Employers Beware: New Developments Require Changes in Employment Agreements
There have been a number of recent legal developments that require employers to review and consider modifications to their existing forms of employment and severance agreements. Failure to adequately comply with these changes can have significant pecuniary consequences that can ultimately affect a company’s bottom line. The below discussion includes a brief summary of the U.S. Securities and Exchange Commission’s (SEC) recent enforcement actions relating to anti-whistleblower provisions in agreements with employees and considerations for employers to protect their trade secret rights as a result of the Defend Trade Secrets Act of 2016 (DTSA).
SEC Sanctions Employers for Anti-Whistleblower Provisions
The SEC recently sent a clear message to employers – expect enforcement action with harsh financial penalties for including anti-whistleblower provisions in employment agreements.

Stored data
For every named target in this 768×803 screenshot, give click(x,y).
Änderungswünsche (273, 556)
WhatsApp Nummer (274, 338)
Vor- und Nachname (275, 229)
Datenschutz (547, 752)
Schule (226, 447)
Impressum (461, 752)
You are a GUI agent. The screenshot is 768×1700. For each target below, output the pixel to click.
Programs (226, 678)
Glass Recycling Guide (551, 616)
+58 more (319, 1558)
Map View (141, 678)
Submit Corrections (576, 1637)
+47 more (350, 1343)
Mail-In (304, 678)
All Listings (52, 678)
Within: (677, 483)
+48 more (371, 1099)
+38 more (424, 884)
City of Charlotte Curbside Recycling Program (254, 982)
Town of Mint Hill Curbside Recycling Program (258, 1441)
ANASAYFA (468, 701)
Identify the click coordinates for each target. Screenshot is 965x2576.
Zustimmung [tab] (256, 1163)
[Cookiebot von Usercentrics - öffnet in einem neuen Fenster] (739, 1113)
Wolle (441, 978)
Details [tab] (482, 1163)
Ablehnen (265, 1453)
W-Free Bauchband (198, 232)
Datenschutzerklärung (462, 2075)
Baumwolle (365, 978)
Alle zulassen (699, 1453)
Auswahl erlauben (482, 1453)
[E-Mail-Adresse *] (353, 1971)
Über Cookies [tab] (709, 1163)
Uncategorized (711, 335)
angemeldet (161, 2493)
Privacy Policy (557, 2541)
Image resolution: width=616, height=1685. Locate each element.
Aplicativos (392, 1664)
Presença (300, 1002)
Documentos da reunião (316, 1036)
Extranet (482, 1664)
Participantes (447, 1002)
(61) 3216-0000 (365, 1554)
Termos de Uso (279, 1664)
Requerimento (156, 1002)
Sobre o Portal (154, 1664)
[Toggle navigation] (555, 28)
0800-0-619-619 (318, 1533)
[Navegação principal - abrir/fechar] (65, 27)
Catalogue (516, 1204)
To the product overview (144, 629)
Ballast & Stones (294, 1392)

- _ASSIGNED TASK 1_
List every distinct abbreviation that appears in the article on employment agreements.
- _ASSIGNED TASK 2_
Reproduce the text of the article on employment agreements between "SEC Sanctions Employers" and "in employment agreements.", inclusive.

- _FINAL ANSWER 1_
U.S.
SEC
DTSA

- _FINAL ANSWER 2_
SEC Sanctions Employers for Anti-Whistleblower Provisions
The SEC recently sent a clear message to employers – expect enforcement action with harsh financial penalties for including anti-whistleblower provisions in employment agreements.